The status of a person under unlawful confinement is similar in the eyes of the law to that of a kidnapped person. Any damage the person does to themselves while trying to escape becomes equivalent to that done by physical assault. I am not certain about people driven to suicide because they cannot escape, but there may be precedents calling it murder.
A bit of digging brought up the "felony murder rule." A death occurring during the commission of certain kinds of crimes constitutes murder and is applied to all participating in the felony. There are a lot of people serving life sentences because they were in a gang robbing someone who got killed, even accidentally, in the process.

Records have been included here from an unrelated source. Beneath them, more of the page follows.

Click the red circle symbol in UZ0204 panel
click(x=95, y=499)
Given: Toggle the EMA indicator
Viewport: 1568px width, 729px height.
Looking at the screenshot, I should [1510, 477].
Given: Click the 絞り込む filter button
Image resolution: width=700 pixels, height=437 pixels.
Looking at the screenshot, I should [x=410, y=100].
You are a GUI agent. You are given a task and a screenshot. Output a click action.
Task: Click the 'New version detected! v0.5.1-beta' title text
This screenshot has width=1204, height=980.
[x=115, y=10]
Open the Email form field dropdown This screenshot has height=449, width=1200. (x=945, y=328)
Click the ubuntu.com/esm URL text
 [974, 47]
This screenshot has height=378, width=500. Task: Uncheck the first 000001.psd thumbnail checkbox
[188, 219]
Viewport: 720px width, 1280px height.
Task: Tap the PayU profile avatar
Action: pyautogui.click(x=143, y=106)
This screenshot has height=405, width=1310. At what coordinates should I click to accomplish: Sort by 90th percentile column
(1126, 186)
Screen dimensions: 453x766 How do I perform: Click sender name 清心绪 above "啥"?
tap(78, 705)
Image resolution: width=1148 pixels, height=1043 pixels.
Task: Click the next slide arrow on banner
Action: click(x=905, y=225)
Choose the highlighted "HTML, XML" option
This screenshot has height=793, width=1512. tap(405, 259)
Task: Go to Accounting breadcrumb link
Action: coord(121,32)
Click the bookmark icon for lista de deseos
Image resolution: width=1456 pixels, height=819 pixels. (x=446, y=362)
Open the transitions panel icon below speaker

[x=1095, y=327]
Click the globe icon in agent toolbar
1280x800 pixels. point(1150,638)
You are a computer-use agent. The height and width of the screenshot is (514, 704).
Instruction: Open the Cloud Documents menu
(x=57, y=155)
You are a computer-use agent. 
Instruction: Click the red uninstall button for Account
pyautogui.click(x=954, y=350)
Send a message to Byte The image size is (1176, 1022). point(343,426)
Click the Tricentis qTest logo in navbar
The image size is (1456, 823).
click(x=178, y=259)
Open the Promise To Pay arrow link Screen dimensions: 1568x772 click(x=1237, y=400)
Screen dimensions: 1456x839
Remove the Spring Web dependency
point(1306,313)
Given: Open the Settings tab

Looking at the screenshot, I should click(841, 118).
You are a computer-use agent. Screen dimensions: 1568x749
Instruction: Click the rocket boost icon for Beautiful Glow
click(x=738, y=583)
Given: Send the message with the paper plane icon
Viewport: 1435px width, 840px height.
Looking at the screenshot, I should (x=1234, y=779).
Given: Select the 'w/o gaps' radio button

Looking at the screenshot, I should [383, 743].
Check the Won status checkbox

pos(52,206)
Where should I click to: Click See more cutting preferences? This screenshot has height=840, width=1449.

>Further, on Susan Meister: Jon quotes some letters she wrote home in high
>enthusiasm about Scientology and what she took to be the mission of the
>Sea Org. He quotes them as examples of how gullible SO members were. We
>had a number of people on the ship who came without a great deal of
>education but with at least some experience of street drugs (I don't know
>if Susan had a drug history or not; she was certainly not well educated).
>Finding themselves on the ship, and sometimes with menial jobs and very
>unattractive berthing, some of them let their imaginations run wild, and
>their false enthusiasms flap. Many of them graduated through that phase to
>some maturity and, in some cases, great ability. I believe that Susan
>Meister was unable to face the growth that staying on the ship challenged
>her to encompass; I will always deeply regret that her cry came through
>me, and I chose to adhere to the current policy rather than to hear her,
>listen to her, and help her in compassion and good sense.
Scientology: No matter how bad you think it is, it is worse.